Foaming Manure

A warning about the danger of explosions when manure forms a foam, from Robert Chambers, engineer specialising in swine and sheep housing and equipment with the Ontario Ministry of Agriculture, Food and Rural Affairs (OMAFRA) in the latest issue of Pork News & Views.
calendar icon 22 June 2010
clock icon 6 minute read

While the problem of foaming manure in storages is certainly not new to Ontario, there have been sporadic reports in the past. There appears to be a new issue on the horizon. In the past year, many swine facilities in the upper Midwest USA have increasingly reported spontaneous foaming in under-barn deep manure pits.

While still a rare occurrence, explosions, property damage and injuries have been reported, though fortunately no deaths.

One of the consequences of manure foaming

This spring in Ontario there was an incident involving a deep pit swine finishing barn. The pit was emptied with the use of a vacuum tanker and the foam brought under control, for now. The operator is still very concerned, and rightly so, that it may come back.

The risk with foam is in the gases that make up the foam. Measurements done at the University of Minnesota have recorded methane (CH4) levels in the 60 to 70 per cent range along with lethal levels of hydrogen sulphide (H2S). These gases are produced from the decomposition of the manure and normally vented out of the barn as they are released from the liquid manure. The foam traps these gases as they are produced and stores them in the foam complex.

As long as the foam is undisturbed, these gases are not an issue. As the foam builds up on the surface of the manure storage it can force its way up into the barn space. It is not uncommon to have three to four feet of manure in the pit and four to five feet of foam in an eight-foot pit. For pit fan-ventilated barns, this foam can block the fans reducing or stopping the normal ventilation. With reduced or no ventilation the risk of explosion is greatly increased. As the foam rises into the barn space the pigs are forced to walk and lay in it and it can even flow into the feeders, rendering the barn useless to the point the animals must be moved.

The danger is when the foam is broken up by pressure washing, aggressive manure agitation or some other method; these gases are released almost immediately into the barn space, overwhelming the capacity of the ventilation system to safely remove them. The specific gravity of methane relative to air is 0.6, therefore it rises quickly. When methane exceeds four to five per cent of the air volume and there is a flame or spark from a heater, electric or gas motor, or light switch, an explosion will result. A Minnesota producer was using a gas-powered pressure washer to hose down a finishing barn in an attempt to lower the foam that had come up through the slats.

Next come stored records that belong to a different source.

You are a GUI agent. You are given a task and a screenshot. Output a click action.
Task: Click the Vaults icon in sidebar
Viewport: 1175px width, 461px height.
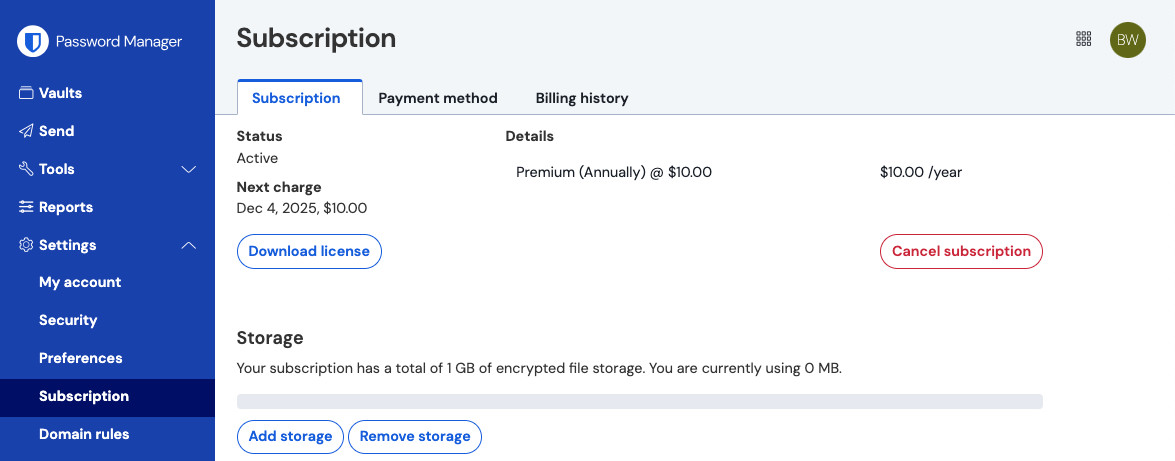(x=26, y=93)
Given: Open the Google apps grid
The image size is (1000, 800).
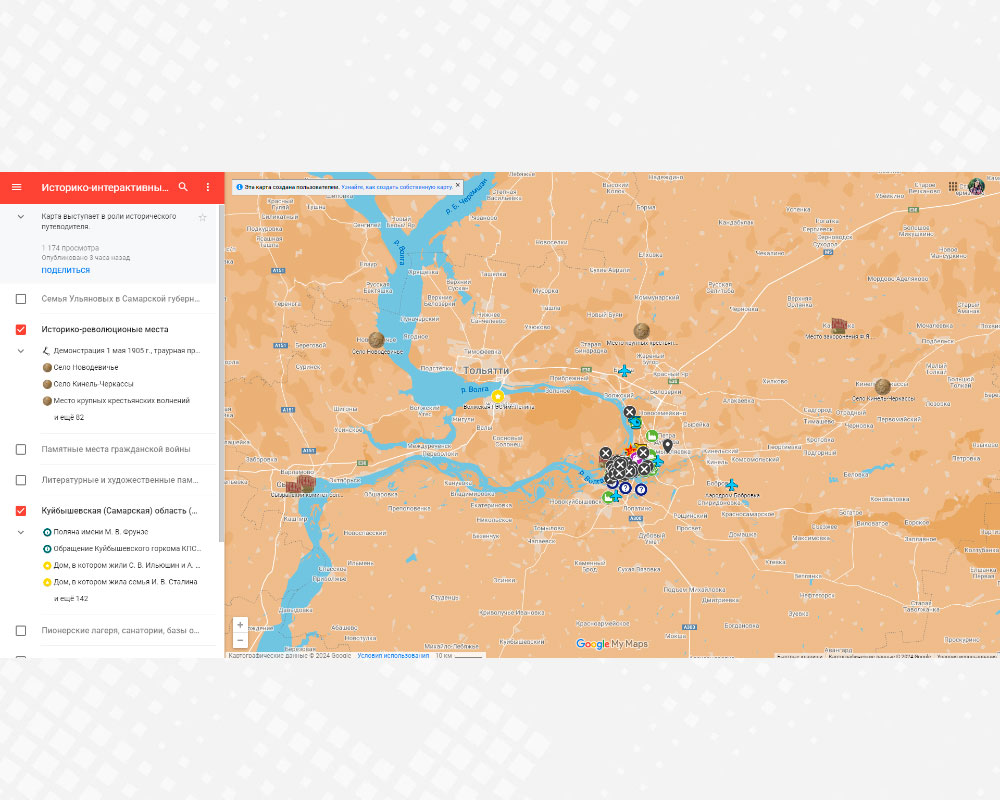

As it was cold, he had reduced the ventilation to the minimum. Fortunately, he was standing near the door when the explosion blew him 30 plus feet out of the barn; while suffering some burns, he lived to tell the tale.

"The risk with foam is in the gases that make up the foam ... methane and hydrogen sulphide."

The exact cause of the foam is still undecided. The foam consists of bubbles of trapped methane and other manure gases and has thick consistency similar to melted ice cream. It can easily push the wooden lids off the pump-outs.

To date, the only solutions have been to increase the cold air over the manure storage surface, turn on the sprinklers, if present, to knock the foam down. Turn off the heaters and if using a pressure washer, ensure that the motor is outside of the barn space.

In all cases, whenever foam is present, increase the ventilation to ensure at least ten air changes per hour, preferable more; minimum ventilation is usually set for four air changes per hour. Though the pigs may be uncomfortable with the cold, they will be happier than if there is an explosion.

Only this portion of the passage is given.